It's not like Thomas A. Zeak goes out looking for awards.

It's not like Thomas A. Zeak goes out looking for awards.

They just seem to have a way of finding him.

The decorated Korean War veteran, amateur archeologist and retired physical therapist has one more prize to add to his lengthy list: The Anna Mildred Henderson Award, presented April 18 by the Northwest Civic Association.

Anna Henderson helped found the NWCA in 1967.

Zeak, 79, said he was humbled by the tribute.

"Thank you so much for a very beautiful award," said Zeak, a Clintonville resident.

"I can't thank you enough."

The accolades - some in award form, some in kind gestures - have spanned almost an entire lifetime, Zeak said.

He did two stints in the U.S. military - two years in the Army during the Korean War and, later, 22 years in the Navy, where he served as a physical therapist.

Zeak said he even had an opportunity to chaperone Marilyn Monroe when she visited soldiers in Camp Casey in Korea.

A member of the Boy Scouts of America for 68 years, Zeak is known as the "arrowhead man" by students throughout the country.

He is an avid arrowhead maker and collector, and teaches children how to make them.

While Zeak was growing up in Sylvan Hills, Pa., a Native American taught him basic wilderness skills.

But it was an archeologist who sparked his interest in making arrowheads.

"It was so easy I said, 'Gee, I could teach people that,' " Zeak said.

"So that gave me the inspiration to start a program for children."

He's still teaching children, 32 years later.

The NWCA gives the award for community service to an individual or organization in Franklin County who has provided outstanding volunteer service that improves local neighborhoods.

Zeak's daughter, Lee, nominated him.

"He's done so many things for so many people," she said. "He's very deserving of it."

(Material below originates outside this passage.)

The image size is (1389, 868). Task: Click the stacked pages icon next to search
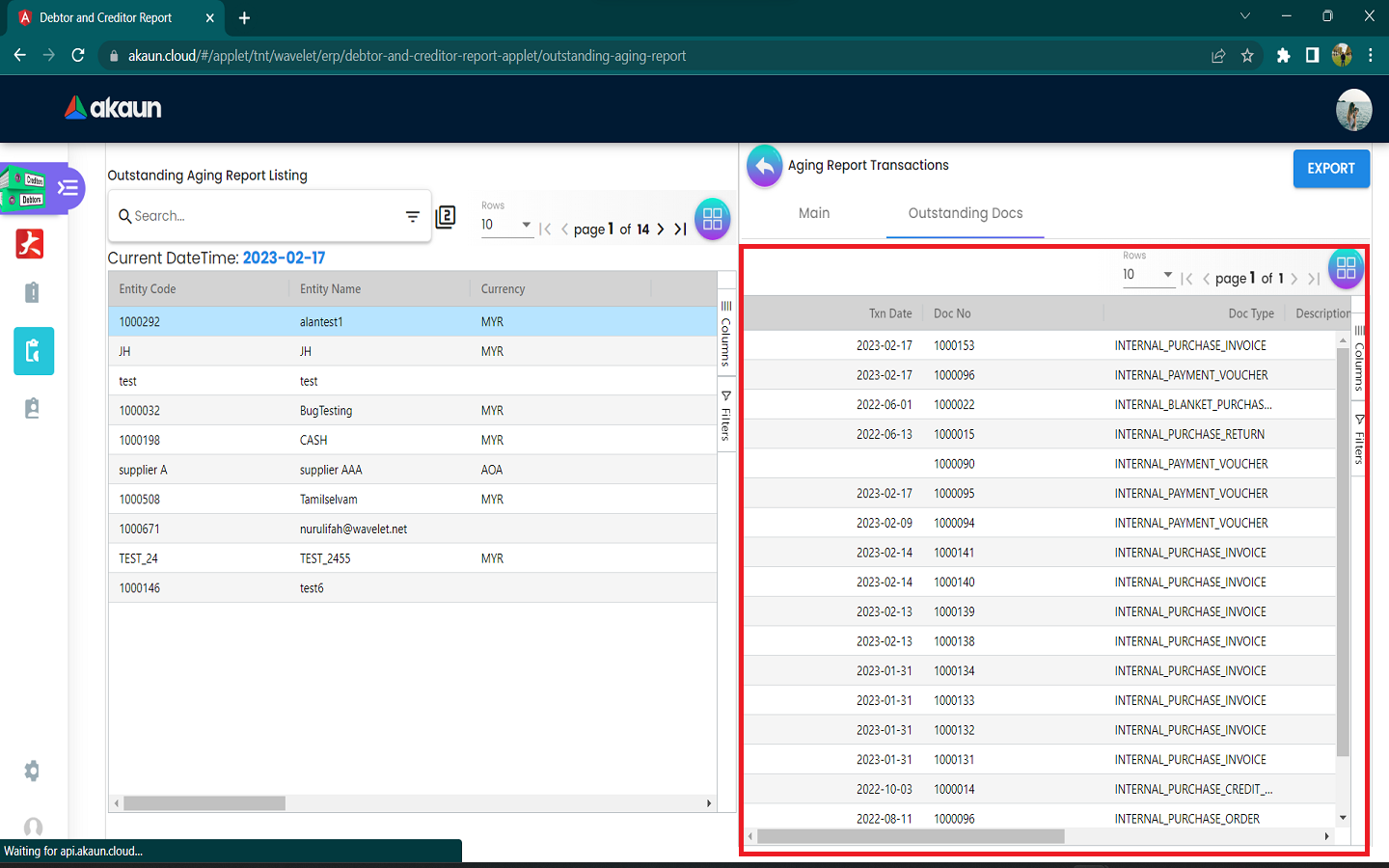(446, 217)
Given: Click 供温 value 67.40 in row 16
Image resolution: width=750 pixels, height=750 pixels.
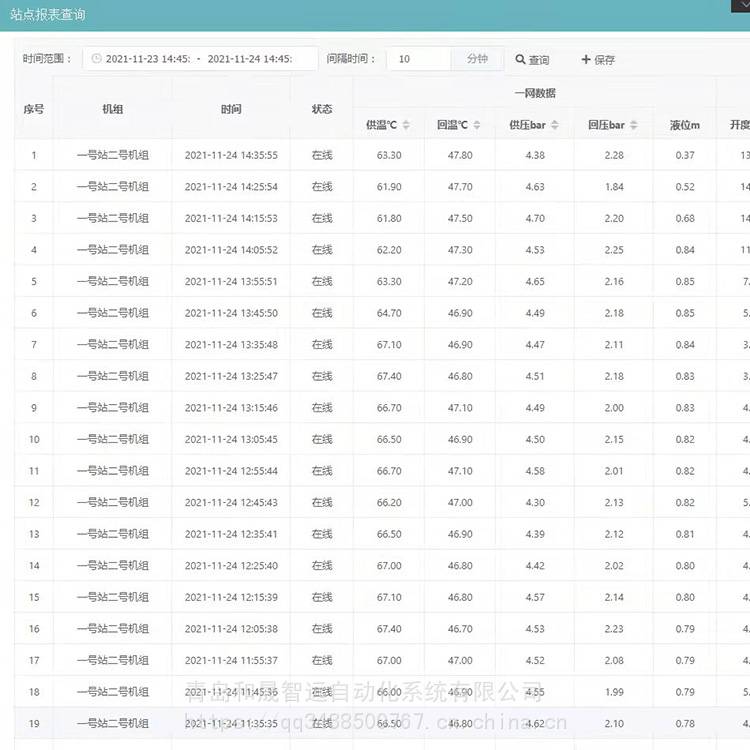Looking at the screenshot, I should tap(389, 629).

John Ehlers, president of the civic association, said Zeak fits the bill.

"I think it's a lifetime of dedication to others," Ehlers said.

"We all have what we want to see as full and complete lives," he said.

"It looks like he's definitely had a full and complete life of dedication to others," Ehlers said of Zeak.

"That's what makes him special."

"He starts telling you these stories and you can't imagine a single person has gone through these life events." Ehlers said.

That includes a time when Zeak was stationed in Japan, and a poisonous snake crawled into his sleeping bag.

"I think I was faster than the snake," he said.

Well, not quite. He was bitten and fell critically ill.

Nevertheless, like so many times before, Zeak recovered and pursued a life of trying to help others as often as he could.

"I've lived a wonderful life," he said. "So many things have happened to me."